Fluctuating exchange rates, fuel prices hikes and the current higher loan interest rates were among the reasons behind the slower pace of growth, said Budi Darmadi, the ministry's director general for automotive, information and telecommunications manufacturing industries.

"But, it is more important that we can still reach the target," he added.

The data showed that the automotive, electronics and information and telecommunications manufacturing sub-sector had experienced substantial growth of 12.8 percent as of September.

Two other sub-sectors, chemicals and agriculture-based industries, also exceeded their targets, with the latter contributing some 27.4 percent, thereby making up the lion's share of overall growth.

Meanwhile, the chemical and cement industries expanded by 10.7 percent and 6.98 percent respectively. As of June, however, the two sectors had experienced higher growth of 13.1 percent and 9.4 percent respectively.

Other areas experiencing healthy growth, Andung said, were both foreign and domestic investment, imports of capital goods, and exports.

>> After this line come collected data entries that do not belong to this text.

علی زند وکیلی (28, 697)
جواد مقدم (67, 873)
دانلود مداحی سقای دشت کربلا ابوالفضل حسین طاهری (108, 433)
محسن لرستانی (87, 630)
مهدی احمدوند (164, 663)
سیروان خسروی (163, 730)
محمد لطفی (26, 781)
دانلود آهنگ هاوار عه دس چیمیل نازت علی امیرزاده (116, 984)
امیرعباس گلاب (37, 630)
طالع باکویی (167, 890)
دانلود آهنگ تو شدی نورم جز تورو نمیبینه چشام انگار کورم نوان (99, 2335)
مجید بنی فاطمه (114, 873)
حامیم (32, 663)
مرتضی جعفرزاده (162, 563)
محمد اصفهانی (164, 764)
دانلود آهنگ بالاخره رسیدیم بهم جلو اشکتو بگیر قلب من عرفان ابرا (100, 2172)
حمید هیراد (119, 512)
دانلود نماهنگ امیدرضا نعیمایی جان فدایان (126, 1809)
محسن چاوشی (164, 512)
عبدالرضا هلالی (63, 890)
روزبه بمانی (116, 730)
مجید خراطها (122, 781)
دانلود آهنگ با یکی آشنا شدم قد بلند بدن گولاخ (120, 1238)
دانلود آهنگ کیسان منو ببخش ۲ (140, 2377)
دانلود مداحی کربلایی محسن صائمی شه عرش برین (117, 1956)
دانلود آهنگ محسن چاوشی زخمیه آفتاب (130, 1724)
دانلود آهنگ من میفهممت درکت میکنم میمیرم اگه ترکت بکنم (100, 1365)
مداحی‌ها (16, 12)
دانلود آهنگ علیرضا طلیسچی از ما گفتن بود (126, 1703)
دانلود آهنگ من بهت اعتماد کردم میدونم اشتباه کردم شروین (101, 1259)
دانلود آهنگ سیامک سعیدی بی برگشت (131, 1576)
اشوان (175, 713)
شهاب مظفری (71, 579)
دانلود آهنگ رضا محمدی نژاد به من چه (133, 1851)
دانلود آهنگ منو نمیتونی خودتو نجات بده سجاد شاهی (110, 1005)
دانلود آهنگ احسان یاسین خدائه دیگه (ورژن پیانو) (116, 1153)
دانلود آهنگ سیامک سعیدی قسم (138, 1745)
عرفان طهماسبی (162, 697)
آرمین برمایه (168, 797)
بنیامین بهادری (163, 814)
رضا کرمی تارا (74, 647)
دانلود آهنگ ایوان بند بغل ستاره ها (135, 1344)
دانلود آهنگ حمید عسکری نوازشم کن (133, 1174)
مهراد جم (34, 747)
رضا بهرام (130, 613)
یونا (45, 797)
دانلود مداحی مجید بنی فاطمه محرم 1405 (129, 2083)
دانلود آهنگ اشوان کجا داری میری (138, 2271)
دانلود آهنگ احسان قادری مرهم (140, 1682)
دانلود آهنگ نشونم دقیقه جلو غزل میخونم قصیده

According to data from the Capital Investment Coordinating Board (BKPM), as of September 2005, total foreign direct investment increased to US$3.1 billion from $2.8 billion in the same period last year. Meanwhile, domestic investment reached Rp 8.5 trillion and was expected to exceed the 2004 figure for total investment of Rp 10.5 trillion.

The new investment was still predominantly in the chemical, food, metal, machinery and electronics industries.

Exports from the manufacturing sector increased by 21 percent to $48.3 billion in the first nine months of 2005 from $39.9 billion in the same period last year.

Imports of capital goods and supporting goods also increased by 30.5 percent to $43.7 billion in 2005 from $33.5 billion previously.

The manufacturing sector, Andung added, had hired 580,000 more workers as of September, adding to the total of 11.07 million people employed in the sector as of December 2004.

"Next year, we will focus on labor-intensive industries and exports. The ministry is now developing clusters of prioritized industries," he said, adding that textiles and garments, and agriculture-based industries would continue to be among those prioritized.